Ainda não estão claras, no entanto, quais as possíveis consequências dos ataques sobre a aproximação entre Israel e Arábia Saudita.

Logo após os eventos de sábado, o Ministério das Relações Exteriores da Arábia Saudita divulgou uma nota pedindo "a suspensão imediata da escalada (de violência) entre os dois lados".

O governo saudita, no entanto, diz também ter alertado Israel sobre "os perigos da explosão da situação como resultado da ocupação contínua, da privação do povo palestino dos seus direitos legítimos e da repetição de provocações sistemáticas contra seus locais sagrados".

Divisões internas em Israel

O ataque do Hamas acontece em um momento em que divisões políticas internas em Israel atingiram um de seus pontos mais altos em décadas, o que pode ter entrado no cálculo do grupo extremista ao planejar a série de atentados.

Desde o início do ano, Israel tem testemunhado uma onda de protestos que reuniram dezenas de milhares de pessoas que se opõem a uma série de reformas do governo Netanyahu que, segundo a oposição, podem comprometer o caráter democrático do Estado de Israel.

A primeira parte dessas reformas foi aprovada pelo Knesset, o parlamento israelense, em julho deste ano. A nova legislação retira parte do poder da Suprema Corte de Israel (equivalente ao STF brasileiro) e de tribunais de instâncias inferiores de revisar ou cancelar algumas decisões tomadas pelo governo e pelo parlamento.

A oposição argumenta que a reforma pode acabar concentrando muitos poderes nas mãos de Netanyahu, enquanto o governo argumenta que as reformas buscam corrigir supostas interferências do judiciário em políticas públicas.

A proposta de reforma acontece em um momento em que Netanyahu enfrenta na Justiça acusações de corrupção após voltar ao governo de Israel no final do ano passado depois de ter formado uma coalizão com partidos ultranacionalistas e religiosos.

Oposicionistas reagiram às reformas tomando as ruas do país, pedindo a anulação da nova legislação e a renúncia de Netanyahu.

Momento é de divisões internas em Israel; oposição pede renúncia de Netanyahu
Momento é de divisões internas em Israel; oposição pede renúncia de Netanyahu
Foto: EPA-EFE/REX/Shutterstock / BBC News Brasil

Os protestos receberam apoio não apenas dos líderes dos partidos de oposição, mas também de altos comandantes militares, oficiais de Inteligência e de outras forças de segurança, além de empresários e juristas, o que aumentou a sensação de que o país estava dividido.

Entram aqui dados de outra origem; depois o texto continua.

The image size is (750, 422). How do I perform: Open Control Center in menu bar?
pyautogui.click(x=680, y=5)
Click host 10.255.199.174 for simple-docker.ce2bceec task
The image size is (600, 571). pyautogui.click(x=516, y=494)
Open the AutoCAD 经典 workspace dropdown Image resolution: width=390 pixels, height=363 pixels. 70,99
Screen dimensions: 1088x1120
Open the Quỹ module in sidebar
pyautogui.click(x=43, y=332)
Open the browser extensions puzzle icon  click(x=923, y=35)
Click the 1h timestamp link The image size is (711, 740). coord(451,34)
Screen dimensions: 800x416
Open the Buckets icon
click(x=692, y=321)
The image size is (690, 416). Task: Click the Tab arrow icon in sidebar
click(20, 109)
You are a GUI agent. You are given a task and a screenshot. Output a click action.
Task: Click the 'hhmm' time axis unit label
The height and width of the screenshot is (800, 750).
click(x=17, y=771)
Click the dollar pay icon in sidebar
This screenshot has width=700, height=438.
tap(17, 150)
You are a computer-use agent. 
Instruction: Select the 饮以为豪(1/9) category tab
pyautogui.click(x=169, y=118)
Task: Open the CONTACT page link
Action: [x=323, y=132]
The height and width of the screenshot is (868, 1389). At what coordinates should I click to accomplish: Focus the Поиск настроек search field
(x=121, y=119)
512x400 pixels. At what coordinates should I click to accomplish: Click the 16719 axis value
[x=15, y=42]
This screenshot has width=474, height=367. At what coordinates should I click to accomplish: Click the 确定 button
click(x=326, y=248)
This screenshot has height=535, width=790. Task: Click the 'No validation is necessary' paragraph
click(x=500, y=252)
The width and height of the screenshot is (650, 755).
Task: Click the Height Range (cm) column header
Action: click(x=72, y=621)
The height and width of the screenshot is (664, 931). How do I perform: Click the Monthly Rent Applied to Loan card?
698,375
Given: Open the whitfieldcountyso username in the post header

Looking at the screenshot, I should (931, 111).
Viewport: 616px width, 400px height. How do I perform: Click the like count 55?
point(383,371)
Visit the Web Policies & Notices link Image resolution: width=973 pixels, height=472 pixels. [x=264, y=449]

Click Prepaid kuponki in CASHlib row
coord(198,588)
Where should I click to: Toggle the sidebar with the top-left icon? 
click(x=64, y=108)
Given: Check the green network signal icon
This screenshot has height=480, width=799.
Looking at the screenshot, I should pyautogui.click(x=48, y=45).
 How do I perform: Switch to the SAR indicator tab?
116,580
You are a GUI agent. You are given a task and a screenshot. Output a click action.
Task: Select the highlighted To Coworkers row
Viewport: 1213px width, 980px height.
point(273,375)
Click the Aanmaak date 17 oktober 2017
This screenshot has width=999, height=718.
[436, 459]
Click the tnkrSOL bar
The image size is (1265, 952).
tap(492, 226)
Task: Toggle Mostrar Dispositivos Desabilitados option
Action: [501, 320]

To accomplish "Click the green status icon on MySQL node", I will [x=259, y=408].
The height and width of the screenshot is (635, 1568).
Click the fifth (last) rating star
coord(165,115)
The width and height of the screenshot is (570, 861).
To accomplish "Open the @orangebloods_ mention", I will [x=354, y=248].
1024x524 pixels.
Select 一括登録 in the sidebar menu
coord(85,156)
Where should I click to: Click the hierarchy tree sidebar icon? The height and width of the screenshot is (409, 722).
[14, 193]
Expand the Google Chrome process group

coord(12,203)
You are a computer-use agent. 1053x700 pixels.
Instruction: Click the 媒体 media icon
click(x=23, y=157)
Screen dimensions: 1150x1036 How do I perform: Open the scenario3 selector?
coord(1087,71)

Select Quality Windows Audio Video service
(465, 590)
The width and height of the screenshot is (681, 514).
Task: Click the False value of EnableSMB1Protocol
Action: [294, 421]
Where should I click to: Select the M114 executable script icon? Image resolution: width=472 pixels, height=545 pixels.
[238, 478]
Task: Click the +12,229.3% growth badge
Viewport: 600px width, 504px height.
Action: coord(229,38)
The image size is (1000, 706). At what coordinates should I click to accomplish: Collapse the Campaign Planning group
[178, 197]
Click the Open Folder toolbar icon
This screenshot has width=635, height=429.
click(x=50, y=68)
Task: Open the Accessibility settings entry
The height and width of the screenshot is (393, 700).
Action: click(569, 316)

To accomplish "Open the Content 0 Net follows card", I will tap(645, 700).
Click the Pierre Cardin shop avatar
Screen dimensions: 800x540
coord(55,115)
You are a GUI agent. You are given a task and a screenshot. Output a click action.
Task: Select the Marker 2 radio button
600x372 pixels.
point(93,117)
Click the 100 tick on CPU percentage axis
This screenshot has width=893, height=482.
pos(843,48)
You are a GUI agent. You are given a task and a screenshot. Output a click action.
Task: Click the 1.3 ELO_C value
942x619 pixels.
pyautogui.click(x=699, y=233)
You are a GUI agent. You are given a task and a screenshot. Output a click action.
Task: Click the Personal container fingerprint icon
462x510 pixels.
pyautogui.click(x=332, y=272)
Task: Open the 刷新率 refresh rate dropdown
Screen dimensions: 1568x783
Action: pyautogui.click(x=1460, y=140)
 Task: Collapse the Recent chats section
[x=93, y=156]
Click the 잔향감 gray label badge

Em um desdobramento sem precedentes na história de Israel e que já vinha causando preocupações de oposição e governo sobre a segurança do país e sua capacidade militar, centenas de militares da reserva se juntaram aos protestos e ameaçaram se recusar a se apresentar para o serviço, incluindo pilotos da Força Aérea.

Todo esse contexto de divisões internas em Israel pode ter pesado nos planos do Hamas de lançar os ataques.

Além disso, outra questão interna de Israel pode ter contribuído para a decisão do Hamas: os atentados coindiram com a festividade judaica Simchat Torá, celebrada no ultimo dia do feriado religioso de Sucot, que dura uma semana.

"Acontece no final de um período de férias, muitos israelenses estavam distraídos e relaxados", disse à BBC News Mundo, o serviço em espanhol da BBC, Ian Parmeter, historiador do Centro de Estudo Árabes e Islâmicos da Universidade Nacional da Austrália.

Tensões na Cisjordânia e expansão de assentamentos judaicos

Os ataques deste sábado também aconteceram em um momento de escalada de violência na Cisjordânia, região que fica entre Israel e a Jordânia e que é reivindicada pelos palestinos, mas tem a presença de forças israelenses desde 1967.

Cerca de 3 milhões de palestinos vivem na região (sem incluir os que moram em Jerusalém Oriental), onde também está localizada a capital administrativa da Autoridade Palestina, Ramallah.

Nos últimos anos, no entanto, tem havido uma proliferação de assentamentos judaicos na Cisjordânia. Esses assentamentos, embora sejam considerados ilegais pela ONU, são diretamente estimulados pelo governo israelense.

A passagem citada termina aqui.